What is needed: Report the count of lines below in which the string "Choose" occurs; include nothing else.

Supplied data:
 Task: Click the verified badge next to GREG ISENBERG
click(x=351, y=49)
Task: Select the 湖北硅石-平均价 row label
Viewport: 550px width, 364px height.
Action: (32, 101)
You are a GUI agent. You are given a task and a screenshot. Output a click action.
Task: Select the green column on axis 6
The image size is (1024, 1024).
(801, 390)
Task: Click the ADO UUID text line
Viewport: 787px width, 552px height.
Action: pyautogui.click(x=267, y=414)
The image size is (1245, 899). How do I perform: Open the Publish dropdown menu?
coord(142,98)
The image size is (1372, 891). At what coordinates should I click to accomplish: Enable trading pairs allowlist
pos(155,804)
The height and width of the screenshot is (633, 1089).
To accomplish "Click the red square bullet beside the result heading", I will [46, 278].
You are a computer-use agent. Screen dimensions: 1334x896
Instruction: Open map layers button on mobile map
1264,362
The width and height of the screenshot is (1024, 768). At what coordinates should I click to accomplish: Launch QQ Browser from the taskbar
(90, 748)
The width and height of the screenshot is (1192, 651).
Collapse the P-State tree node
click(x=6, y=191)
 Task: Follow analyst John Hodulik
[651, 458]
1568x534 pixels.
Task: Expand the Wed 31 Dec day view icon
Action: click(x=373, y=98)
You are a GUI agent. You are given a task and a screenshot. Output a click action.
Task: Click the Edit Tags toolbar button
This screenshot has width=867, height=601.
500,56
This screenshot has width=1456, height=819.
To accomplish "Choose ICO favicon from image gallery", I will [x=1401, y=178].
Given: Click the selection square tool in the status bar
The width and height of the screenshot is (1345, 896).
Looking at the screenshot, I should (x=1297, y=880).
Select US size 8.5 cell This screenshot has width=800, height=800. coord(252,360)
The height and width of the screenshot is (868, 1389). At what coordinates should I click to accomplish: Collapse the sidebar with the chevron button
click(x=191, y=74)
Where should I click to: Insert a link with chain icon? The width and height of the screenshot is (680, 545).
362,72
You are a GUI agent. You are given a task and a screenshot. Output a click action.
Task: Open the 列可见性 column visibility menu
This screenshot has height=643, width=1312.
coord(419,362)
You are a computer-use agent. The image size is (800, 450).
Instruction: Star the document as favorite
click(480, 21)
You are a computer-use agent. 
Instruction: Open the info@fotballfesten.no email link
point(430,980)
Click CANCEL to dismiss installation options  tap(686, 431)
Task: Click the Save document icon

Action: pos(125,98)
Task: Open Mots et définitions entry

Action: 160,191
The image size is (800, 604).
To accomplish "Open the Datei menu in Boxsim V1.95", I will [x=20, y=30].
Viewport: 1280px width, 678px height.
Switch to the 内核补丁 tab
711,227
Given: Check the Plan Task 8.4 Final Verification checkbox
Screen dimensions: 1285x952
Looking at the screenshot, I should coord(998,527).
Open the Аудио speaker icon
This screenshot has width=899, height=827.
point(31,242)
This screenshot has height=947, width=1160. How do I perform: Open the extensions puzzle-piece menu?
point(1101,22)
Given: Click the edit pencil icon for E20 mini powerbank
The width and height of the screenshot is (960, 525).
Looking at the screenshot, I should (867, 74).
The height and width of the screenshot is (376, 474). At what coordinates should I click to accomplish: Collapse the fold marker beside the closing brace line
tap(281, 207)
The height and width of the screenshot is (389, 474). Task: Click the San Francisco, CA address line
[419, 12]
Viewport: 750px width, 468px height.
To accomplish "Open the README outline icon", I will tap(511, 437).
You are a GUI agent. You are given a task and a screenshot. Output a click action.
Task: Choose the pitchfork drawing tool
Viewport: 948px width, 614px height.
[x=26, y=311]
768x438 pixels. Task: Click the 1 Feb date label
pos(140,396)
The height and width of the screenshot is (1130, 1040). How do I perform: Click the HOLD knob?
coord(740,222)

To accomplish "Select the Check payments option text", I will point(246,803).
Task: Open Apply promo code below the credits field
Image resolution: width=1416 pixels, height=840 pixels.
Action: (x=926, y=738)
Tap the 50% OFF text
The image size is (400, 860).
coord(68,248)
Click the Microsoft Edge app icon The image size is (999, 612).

Output of the exercise: 2